Roughly one-third of those in a recent study receiving either beclomethasone or fluticasone metered dose inhalers demonstrated no differences in FEV1 despite changes in dose and method of delivery. Those that had a greater percent improvement in FEV1 had higher exhaled nitric oxide, greater bronchodilator reversibility and a low FEV1 /FVC ratio. The maximal improvement in pulmonary function after about 8 puffs of albuterol increased to only 84% in the non-responders (Szefler SJ, et al. J Allergy Clin Immunol 2002;109:410).

The FEV1 response was near maximal with a medium dose of medication. By pushing the dose you did not get more airway changes, but there were systemic side effects from the steroids.

For measures of change in airway hyper-responsiveness a similar pattern was observed. This time poor responders tended to have a longer duration of disease and childhood onset along with higher sputum eosinophils and exhaled nitric oxide.

“From this data physicians should be able to make some guesses about how likely you are to see an improvement in these measures of asthma control,” said Dr. Szefler.

Disease progression prevention is another aspect of asthma where important subgroups may be hiding in the mean responses of clinical trials. Progression can be defined as the need to escalate supplementary therapy over time.

“As we followed patients in a long-term study who had good control, about 25% had a loss of function over time, irrespective of the treatment arm,” said Dr. Szefler. “Clearly our medication algorithms do not have drugs identified that alter decline in function.”

Researchers were given access to clinical trial database sets from the Pivotal Trials for fluticasone. When looking at severity and improvements in pulmonary function, there was a good improvement in the most severe asthmatics. However, this improvement still topped out at around 65%. Even in the mild asthmatics, there was room for improvement (Szefler SJ, et al. J Allergy Clin Immunol. 1999;103:780).
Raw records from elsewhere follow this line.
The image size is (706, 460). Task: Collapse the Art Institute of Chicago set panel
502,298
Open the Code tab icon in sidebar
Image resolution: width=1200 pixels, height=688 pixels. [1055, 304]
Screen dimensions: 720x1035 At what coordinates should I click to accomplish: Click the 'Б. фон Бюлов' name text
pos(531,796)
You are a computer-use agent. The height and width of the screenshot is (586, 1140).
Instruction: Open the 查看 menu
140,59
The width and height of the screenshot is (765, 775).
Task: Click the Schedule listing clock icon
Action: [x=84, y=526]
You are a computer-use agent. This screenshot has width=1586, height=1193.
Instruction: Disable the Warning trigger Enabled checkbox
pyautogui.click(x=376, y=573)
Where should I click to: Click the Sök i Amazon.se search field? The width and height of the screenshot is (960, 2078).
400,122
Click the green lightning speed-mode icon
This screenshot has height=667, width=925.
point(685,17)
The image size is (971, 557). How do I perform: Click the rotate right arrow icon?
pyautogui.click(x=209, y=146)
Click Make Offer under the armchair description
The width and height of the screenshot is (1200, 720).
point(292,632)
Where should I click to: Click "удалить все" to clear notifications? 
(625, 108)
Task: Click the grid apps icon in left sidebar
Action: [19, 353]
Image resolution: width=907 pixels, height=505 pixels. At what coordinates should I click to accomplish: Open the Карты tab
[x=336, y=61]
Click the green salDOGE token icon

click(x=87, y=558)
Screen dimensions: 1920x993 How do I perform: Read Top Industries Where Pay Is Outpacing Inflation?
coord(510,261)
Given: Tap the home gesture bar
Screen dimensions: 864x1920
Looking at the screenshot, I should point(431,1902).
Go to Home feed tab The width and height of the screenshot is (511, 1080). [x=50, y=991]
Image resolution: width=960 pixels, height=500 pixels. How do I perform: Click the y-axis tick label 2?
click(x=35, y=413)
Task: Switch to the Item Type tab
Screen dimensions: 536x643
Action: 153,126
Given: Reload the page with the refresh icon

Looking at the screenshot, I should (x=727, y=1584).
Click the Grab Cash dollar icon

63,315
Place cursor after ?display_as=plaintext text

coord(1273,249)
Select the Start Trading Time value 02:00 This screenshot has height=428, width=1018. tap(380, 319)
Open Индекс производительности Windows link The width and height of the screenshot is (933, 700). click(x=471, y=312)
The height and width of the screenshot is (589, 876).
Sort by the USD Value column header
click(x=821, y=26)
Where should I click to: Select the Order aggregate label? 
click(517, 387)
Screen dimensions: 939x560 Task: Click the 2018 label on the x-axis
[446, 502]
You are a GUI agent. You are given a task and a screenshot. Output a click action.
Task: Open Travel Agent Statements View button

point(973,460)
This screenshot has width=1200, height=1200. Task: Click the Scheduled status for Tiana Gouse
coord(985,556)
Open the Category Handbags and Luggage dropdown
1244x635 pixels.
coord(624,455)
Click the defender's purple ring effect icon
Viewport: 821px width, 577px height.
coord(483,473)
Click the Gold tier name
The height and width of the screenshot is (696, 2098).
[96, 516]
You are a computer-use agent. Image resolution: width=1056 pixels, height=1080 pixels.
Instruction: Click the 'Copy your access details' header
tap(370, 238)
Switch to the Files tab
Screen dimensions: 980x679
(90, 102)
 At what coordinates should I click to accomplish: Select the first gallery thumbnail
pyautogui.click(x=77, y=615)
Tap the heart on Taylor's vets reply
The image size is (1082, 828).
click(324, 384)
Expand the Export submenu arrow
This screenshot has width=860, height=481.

There are a large number of new medications either released in the last few years or subject for approval within the next few years. Integrating them into clinical practice will hopefully advance asthma care.

A recent study used methacholine responsiveness to help make decisions about selecting and adjusting asthma therapy. Another study utilized sputum eosinohils. Both studies showed a reduction in asthma exacerbations by applying these tools to asthma management (Sont JK, et al. Am J Respir Crit Care Med. 1999;159:1043; Green RH, et al. Lancet. 2002;360:1715).

Genetics is another area of intense interest. However, there will probably be no single gene that predisposes an individual to asthma or determines response to therapy.

“How are we going to put this whole package together for the patient?” asked Dr. Szefler. “We will be challenged to look at asthma characteristics, biomarkers, and genetics to identify the profile of asthma severity, and to select the medications most likely to benefit the patient.”